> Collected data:
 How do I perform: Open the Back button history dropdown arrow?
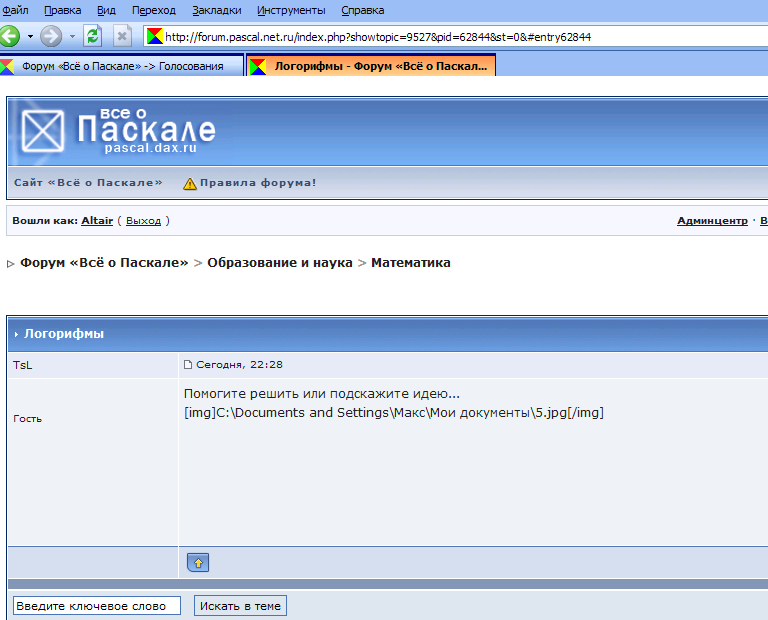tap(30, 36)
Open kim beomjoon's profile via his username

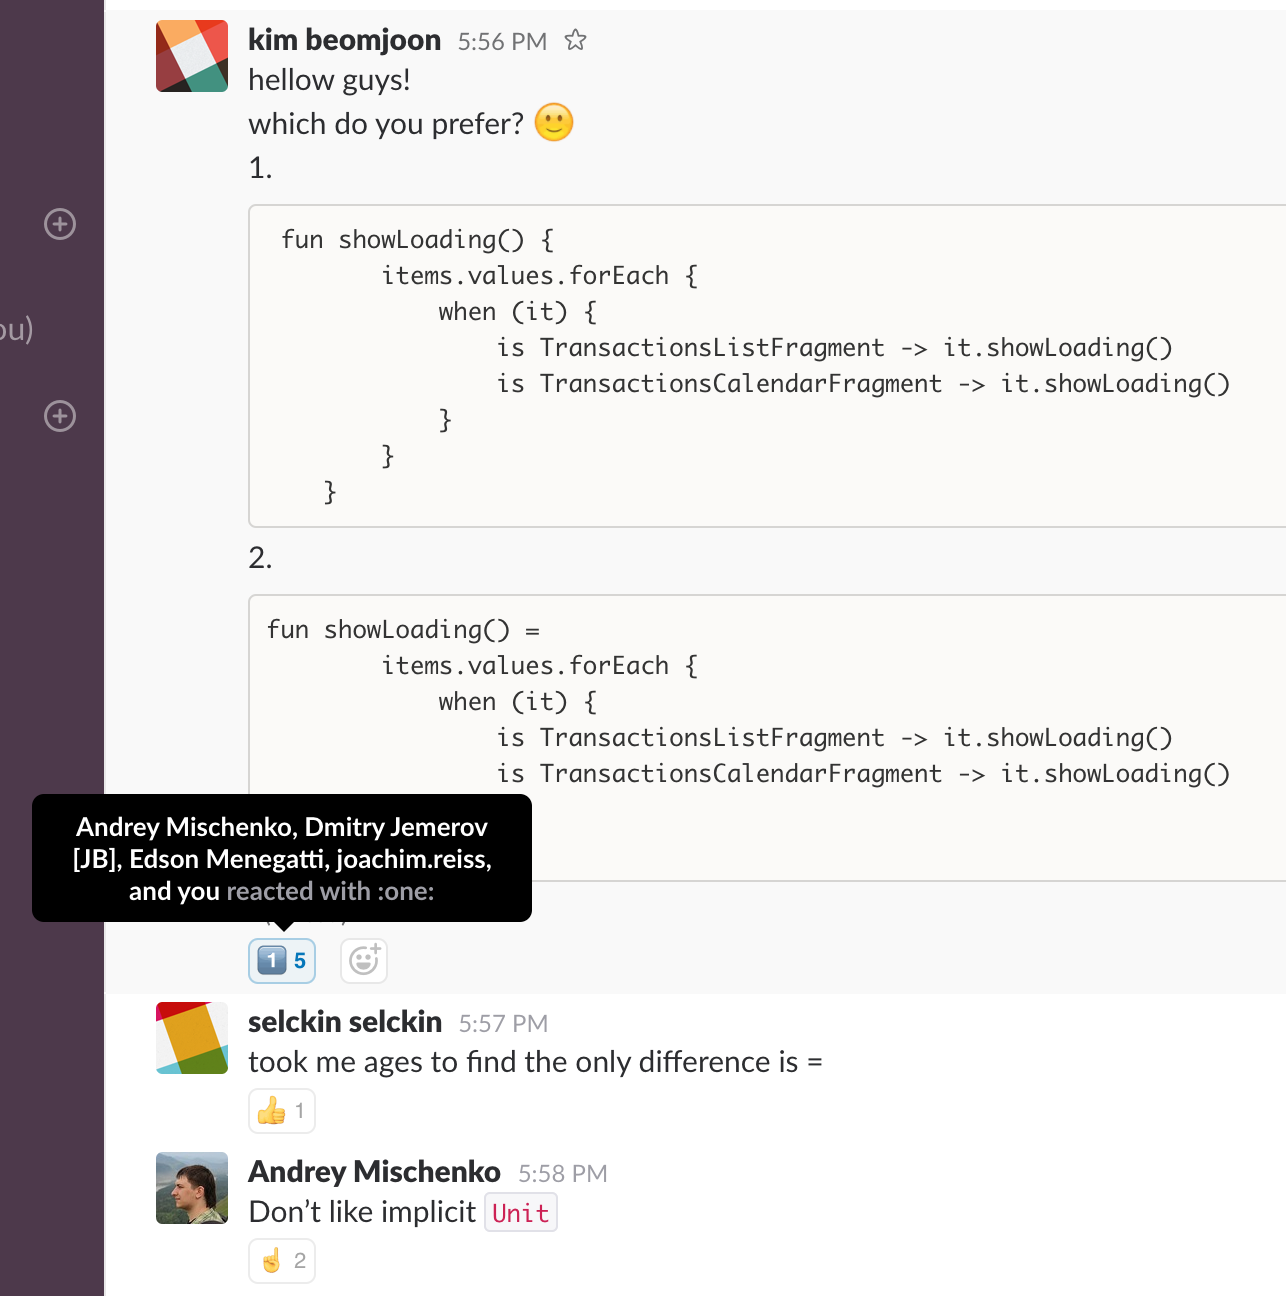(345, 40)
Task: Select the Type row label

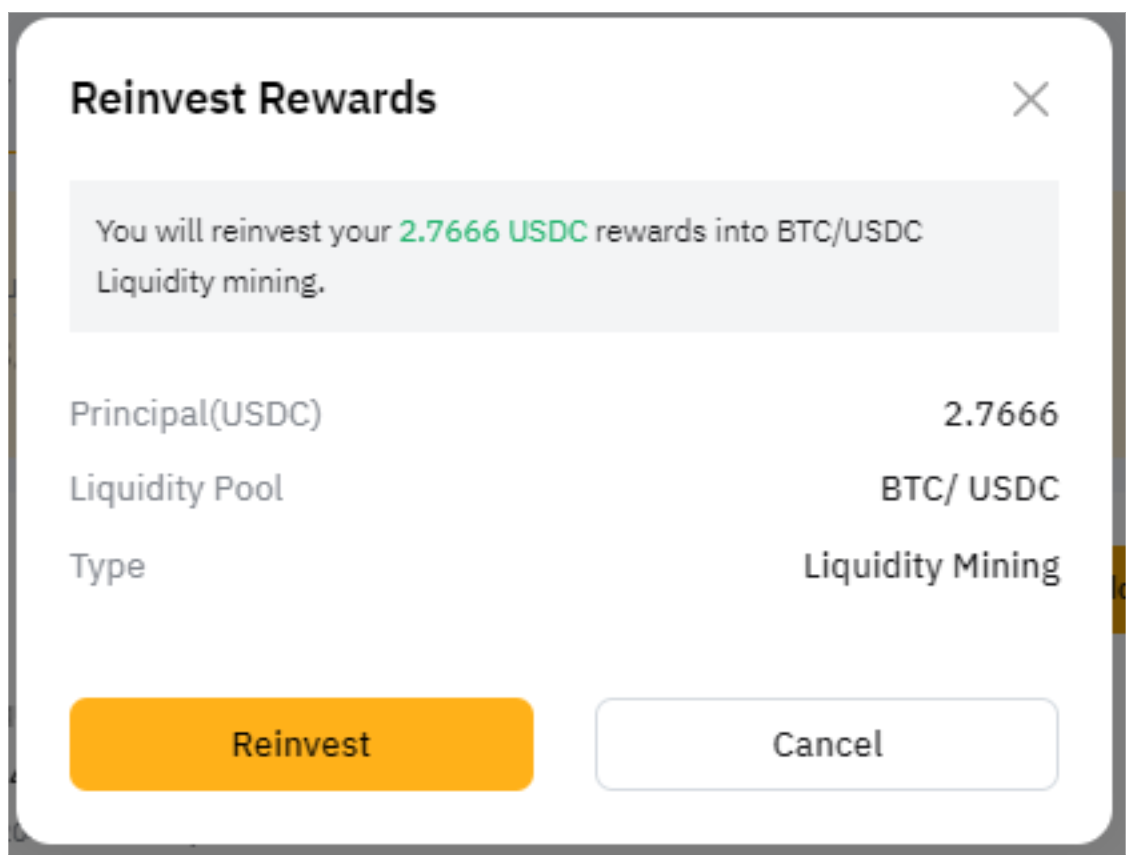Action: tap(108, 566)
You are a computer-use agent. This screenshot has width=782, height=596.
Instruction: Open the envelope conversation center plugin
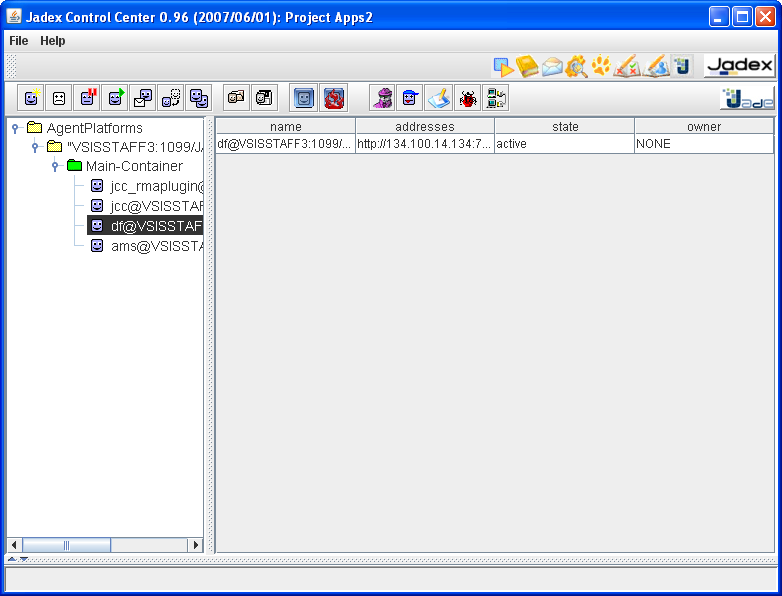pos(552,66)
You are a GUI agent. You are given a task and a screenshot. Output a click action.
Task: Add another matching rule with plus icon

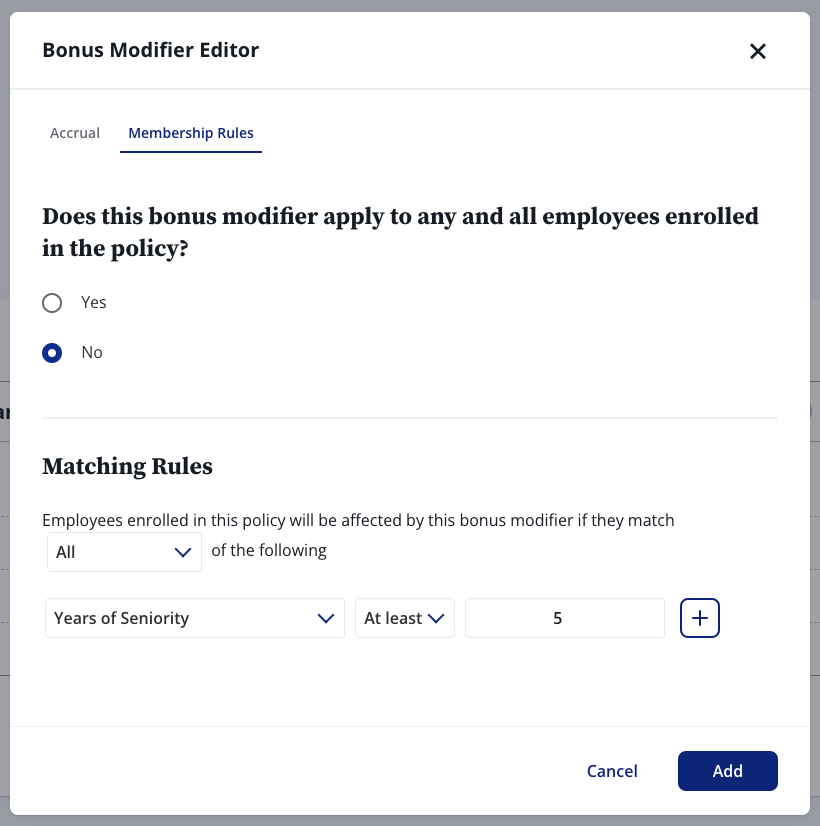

> EXERCISE DESCRIPTION: Pictures are to be left out; the answer must otherwise be exactly the lines from the one with "Open kim beomjoon's profile via his username" through the final line of the entries above, both included.

> ANSWER TO THE PROBLEM:
Open kim beomjoon's profile via his username

(345, 40)
Task: Select the Type row label

Action: tap(108, 566)
You are a computer-use agent. This screenshot has width=782, height=596.
Instruction: Open the envelope conversation center plugin
pos(552,66)
You are a GUI agent. You are given a task and a screenshot. Output a click action.
Task: Add another matching rule with plus icon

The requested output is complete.